*** Opening of Records for the task ***
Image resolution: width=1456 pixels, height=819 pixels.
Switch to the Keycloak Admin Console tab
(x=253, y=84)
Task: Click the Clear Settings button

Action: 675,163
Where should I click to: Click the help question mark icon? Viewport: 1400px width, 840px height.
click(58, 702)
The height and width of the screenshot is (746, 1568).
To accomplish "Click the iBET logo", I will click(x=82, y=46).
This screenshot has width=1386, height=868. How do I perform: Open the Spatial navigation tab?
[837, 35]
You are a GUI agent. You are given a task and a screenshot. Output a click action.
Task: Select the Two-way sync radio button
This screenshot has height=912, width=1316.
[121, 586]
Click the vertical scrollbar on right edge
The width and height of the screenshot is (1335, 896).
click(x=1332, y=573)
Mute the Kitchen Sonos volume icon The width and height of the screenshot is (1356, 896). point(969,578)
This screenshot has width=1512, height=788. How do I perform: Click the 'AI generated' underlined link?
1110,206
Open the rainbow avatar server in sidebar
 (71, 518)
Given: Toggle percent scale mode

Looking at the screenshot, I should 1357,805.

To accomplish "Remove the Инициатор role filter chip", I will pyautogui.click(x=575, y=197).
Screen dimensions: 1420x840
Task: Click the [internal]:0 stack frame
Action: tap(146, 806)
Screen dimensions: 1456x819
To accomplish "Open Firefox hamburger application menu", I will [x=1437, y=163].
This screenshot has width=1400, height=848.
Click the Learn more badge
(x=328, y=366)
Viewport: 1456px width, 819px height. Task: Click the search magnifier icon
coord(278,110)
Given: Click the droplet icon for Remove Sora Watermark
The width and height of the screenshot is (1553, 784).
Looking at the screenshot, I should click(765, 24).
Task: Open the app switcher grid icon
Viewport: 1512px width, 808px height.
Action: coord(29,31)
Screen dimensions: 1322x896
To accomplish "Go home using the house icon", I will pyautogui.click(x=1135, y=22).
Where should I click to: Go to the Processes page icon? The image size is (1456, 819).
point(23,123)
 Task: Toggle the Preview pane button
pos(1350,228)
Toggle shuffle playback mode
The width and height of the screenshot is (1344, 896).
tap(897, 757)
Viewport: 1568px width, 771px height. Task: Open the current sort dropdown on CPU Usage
*** Close of Records for the task ***
Your assignment –
Line by line, transcribe all of the records exactly.

Exercise answer –
Image resolution: width=1456 pixels, height=819 pixels.
Switch to the Keycloak Admin Console tab
(x=253, y=84)
Task: Click the Clear Settings button

Action: 675,163
Where should I click to: Click the help question mark icon? Viewport: 1400px width, 840px height.
click(58, 702)
The height and width of the screenshot is (746, 1568).
To accomplish "Click the iBET logo", I will click(x=82, y=46).
This screenshot has width=1386, height=868. How do I perform: Open the Spatial navigation tab?
[837, 35]
You are a GUI agent. You are given a task and a screenshot. Output a click action.
Task: Select the Two-way sync radio button
This screenshot has height=912, width=1316.
[121, 586]
Click the vertical scrollbar on right edge
The width and height of the screenshot is (1335, 896).
click(x=1332, y=573)
Mute the Kitchen Sonos volume icon The width and height of the screenshot is (1356, 896). point(969,578)
This screenshot has width=1512, height=788. How do I perform: Click the 'AI generated' underlined link?
1110,206
Open the rainbow avatar server in sidebar
 (71, 518)
Given: Toggle percent scale mode

Looking at the screenshot, I should 1357,805.

To accomplish "Remove the Инициатор role filter chip", I will pyautogui.click(x=575, y=197).
Screen dimensions: 1420x840
Task: Click the [internal]:0 stack frame
Action: tap(146, 806)
Screen dimensions: 1456x819
To accomplish "Open Firefox hamburger application menu", I will [x=1437, y=163].
This screenshot has width=1400, height=848.
Click the Learn more badge
(x=328, y=366)
Viewport: 1456px width, 819px height. Task: Click the search magnifier icon
coord(278,110)
Given: Click the droplet icon for Remove Sora Watermark
The width and height of the screenshot is (1553, 784).
Looking at the screenshot, I should click(765, 24).
Task: Open the app switcher grid icon
Viewport: 1512px width, 808px height.
Action: coord(29,31)
Screen dimensions: 1322x896
To accomplish "Go home using the house icon", I will pyautogui.click(x=1135, y=22).
Where should I click to: Go to the Processes page icon? The image size is (1456, 819).
point(23,123)
 Task: Toggle the Preview pane button
pos(1350,228)
Toggle shuffle playback mode
The width and height of the screenshot is (1344, 896).
tap(897, 757)
Viewport: 1568px width, 771px height. Task: Open the current sort dropdown on CPU Usage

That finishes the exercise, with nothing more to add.